> **Records shown**

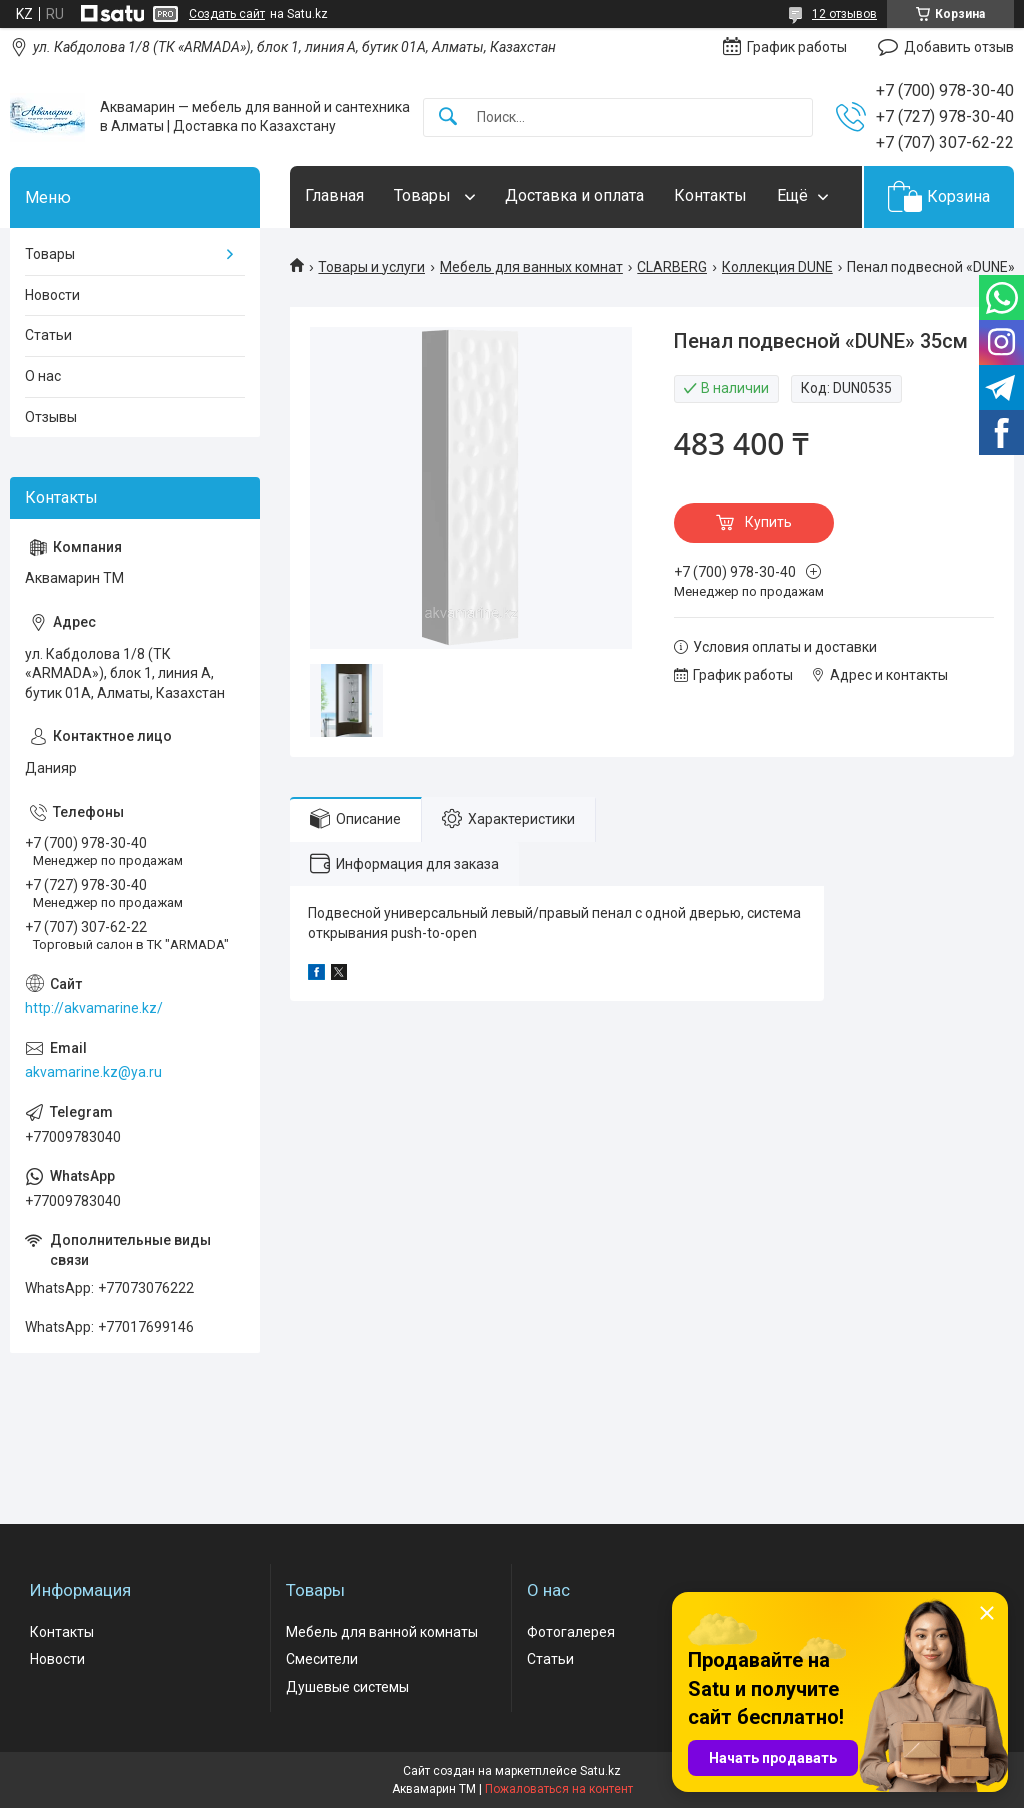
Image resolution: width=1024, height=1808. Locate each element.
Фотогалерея (571, 1632)
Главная (334, 195)
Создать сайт (227, 14)
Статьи (48, 335)
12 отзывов (844, 14)
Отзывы (51, 417)
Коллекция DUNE (777, 267)
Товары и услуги (371, 267)
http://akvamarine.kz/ (94, 1008)
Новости (52, 295)
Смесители (322, 1659)
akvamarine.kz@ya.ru (93, 1072)
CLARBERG (672, 267)
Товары (424, 195)
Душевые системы (347, 1687)
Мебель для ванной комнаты (382, 1632)
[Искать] (448, 117)
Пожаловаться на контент (559, 1789)
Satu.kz (600, 1771)
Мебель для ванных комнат (531, 267)
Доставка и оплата (574, 195)
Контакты (710, 195)
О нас (43, 376)
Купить (768, 522)
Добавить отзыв (959, 47)
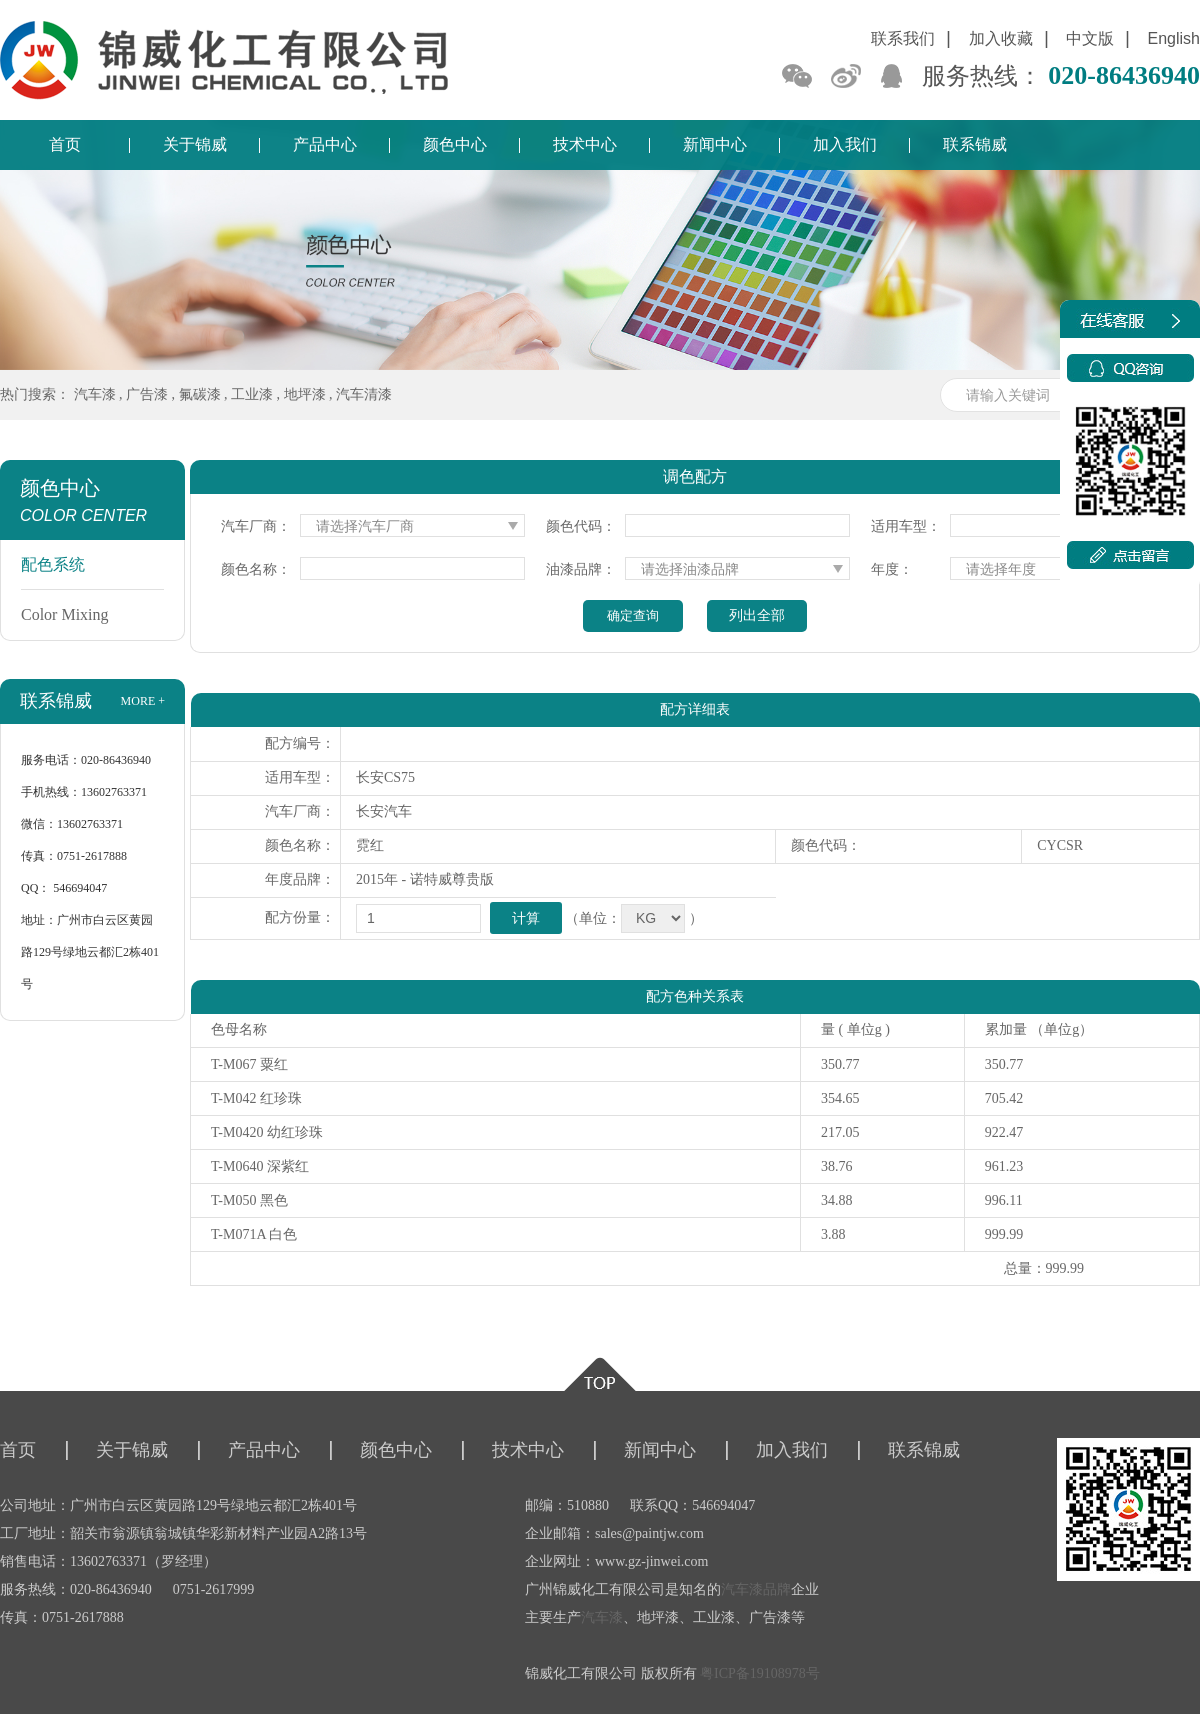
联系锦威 (975, 144)
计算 (526, 918)
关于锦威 (195, 144)
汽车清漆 (364, 394)
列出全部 (757, 615)
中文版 (1090, 38)
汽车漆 (95, 394)
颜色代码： (581, 526)
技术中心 (585, 144)
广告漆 (147, 394)
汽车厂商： (256, 526)
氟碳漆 (200, 394)
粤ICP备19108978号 (760, 1673)
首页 (65, 144)
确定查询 (633, 615)
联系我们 (903, 38)
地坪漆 (305, 394)
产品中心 (325, 144)
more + (143, 701)
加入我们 (845, 144)
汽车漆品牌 (756, 1589)
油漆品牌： (581, 569)
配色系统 (53, 564)
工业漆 (252, 394)
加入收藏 (1001, 38)
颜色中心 (455, 144)
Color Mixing (65, 614)
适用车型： (906, 526)
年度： (892, 569)
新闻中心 (715, 144)
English (1174, 38)
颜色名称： (256, 569)
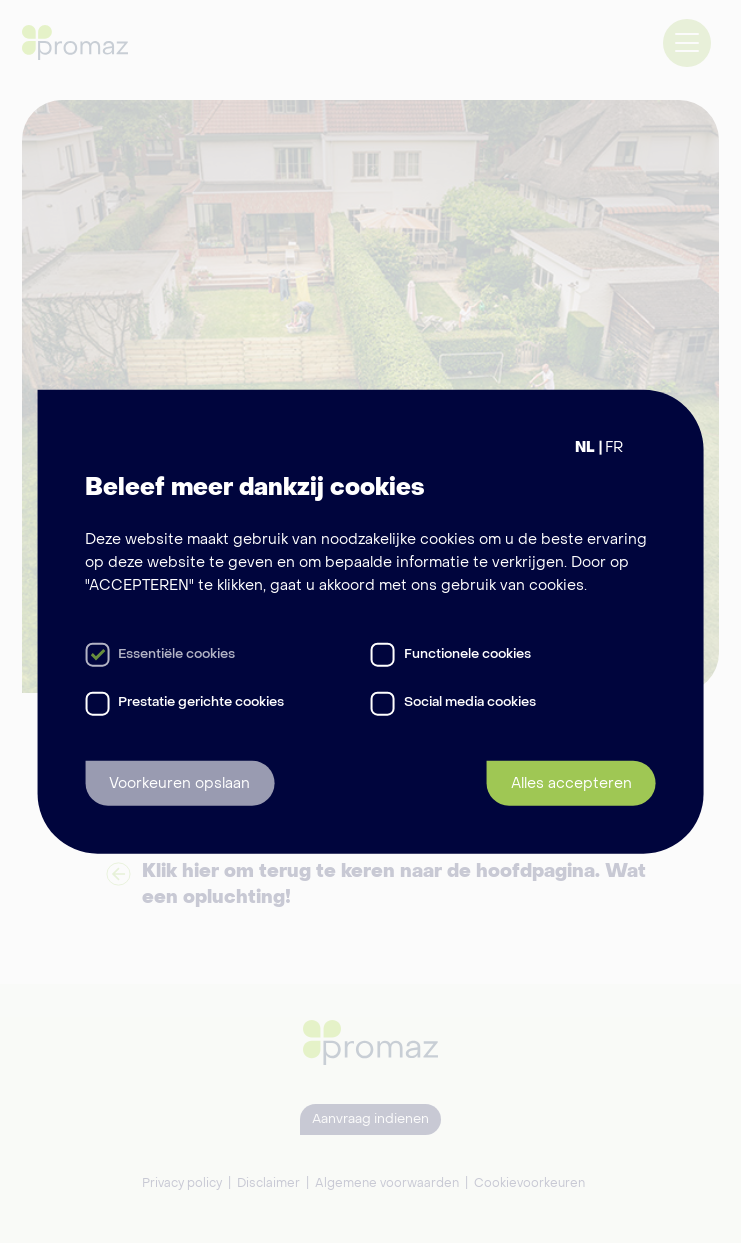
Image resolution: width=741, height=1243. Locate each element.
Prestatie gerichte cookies (201, 702)
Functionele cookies (467, 654)
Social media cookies (470, 702)
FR (614, 447)
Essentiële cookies (176, 654)
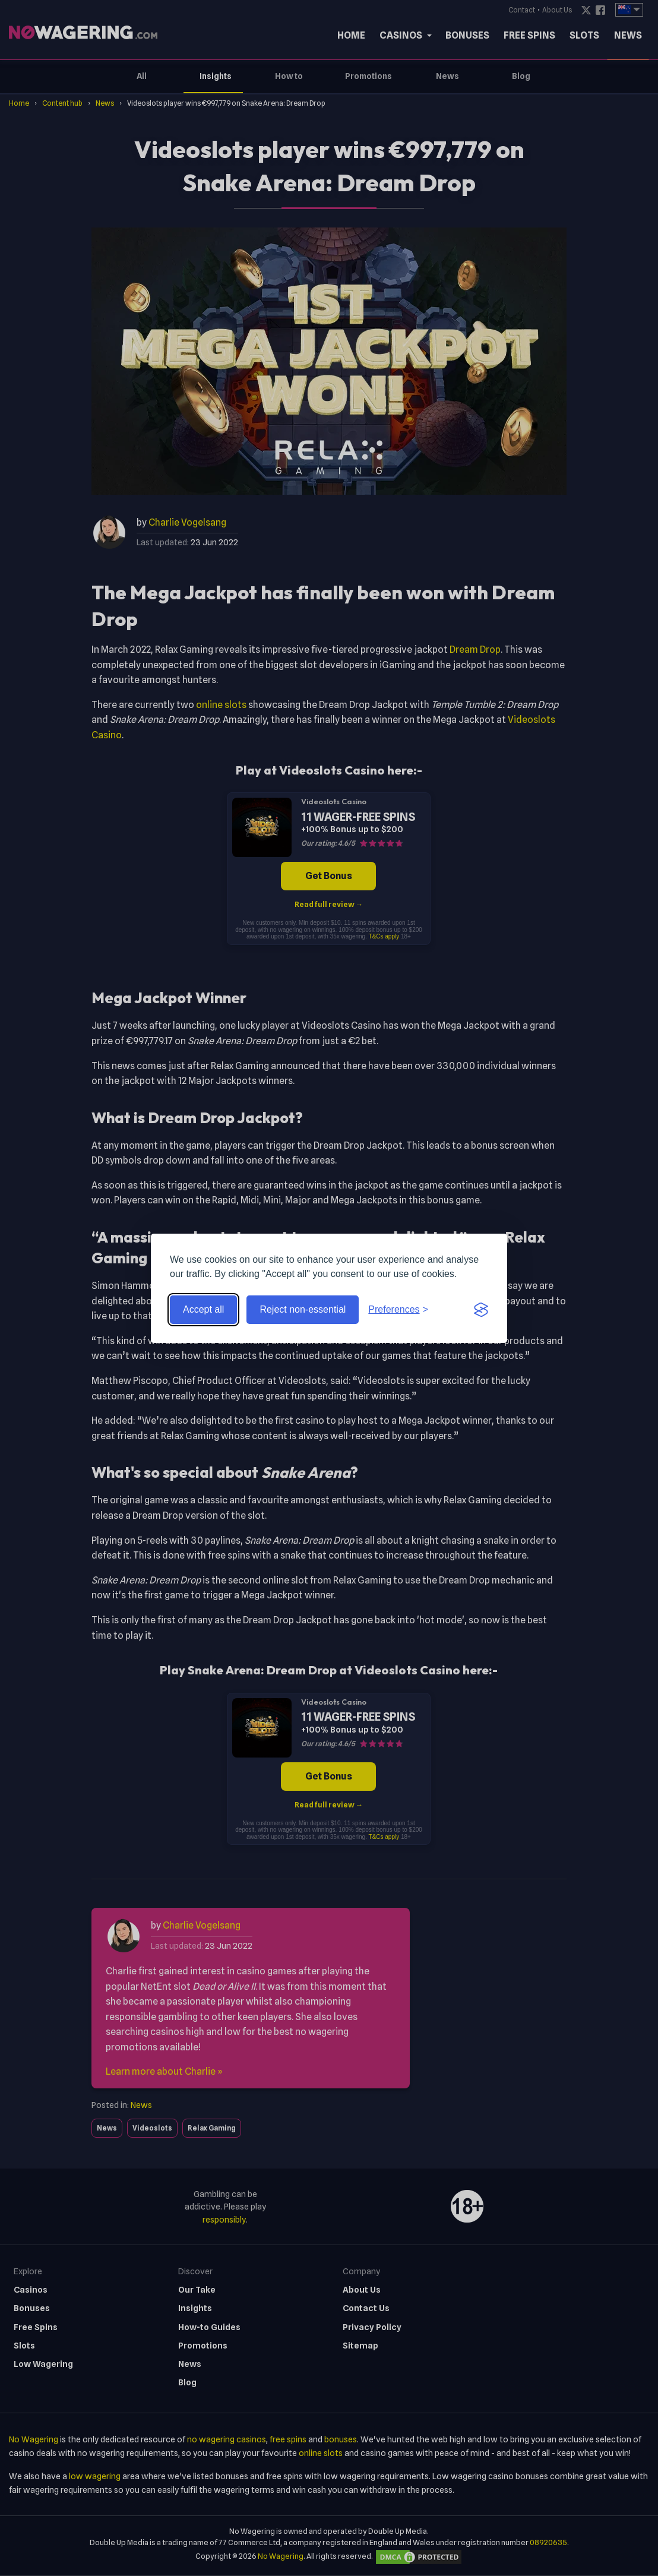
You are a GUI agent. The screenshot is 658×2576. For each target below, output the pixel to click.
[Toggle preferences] (398, 1309)
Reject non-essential (303, 1309)
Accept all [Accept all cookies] (203, 1309)
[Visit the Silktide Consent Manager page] (481, 1310)
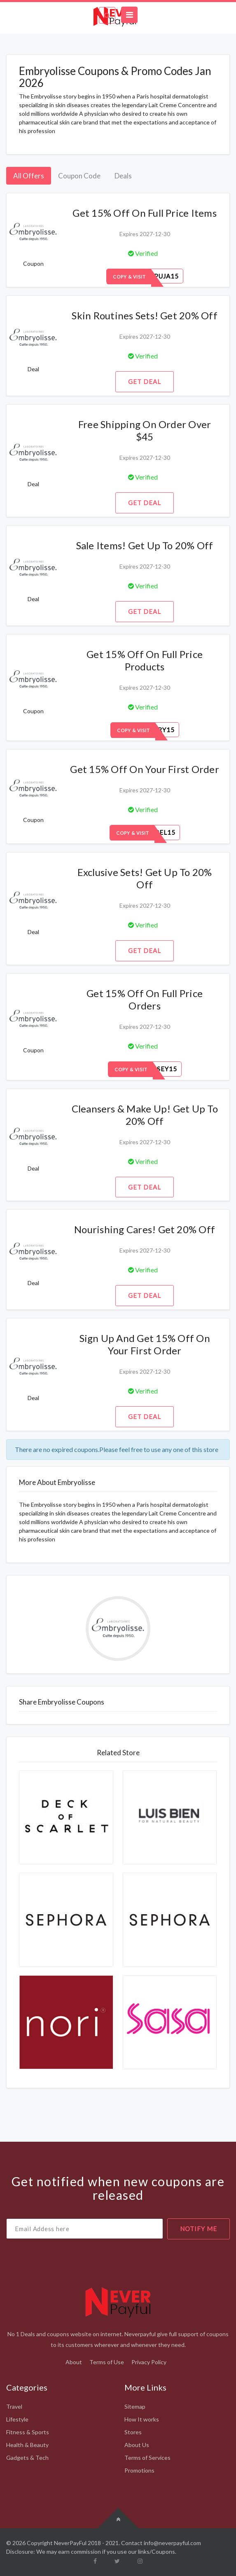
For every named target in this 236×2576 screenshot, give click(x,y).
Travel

> **Stated problem**
Copy the listing from the line containing "年度： (892, 569)" through the line containing "Reject non-essential (303, 1309)", with only those lines, the request lines among them, and increase every coordinate by 18. Leave the pictures out.

> **Task output**
年度： (910, 587)
新闻中心 (733, 162)
English (1192, 56)
颜色名称： (274, 587)
Image resolution: width=741, height=1243. Locate each element.
Prestatie gerichte cookies (219, 720)
Functionele cookies (485, 672)
Social media cookies (488, 720)
FR (632, 465)
Essentiële cookies (194, 672)
You are a GUI agent. The screenshot is 658×2576. For each target below, output the pixel to click.
[Toggle preferences] (416, 1327)
Reject non-essential (321, 1327)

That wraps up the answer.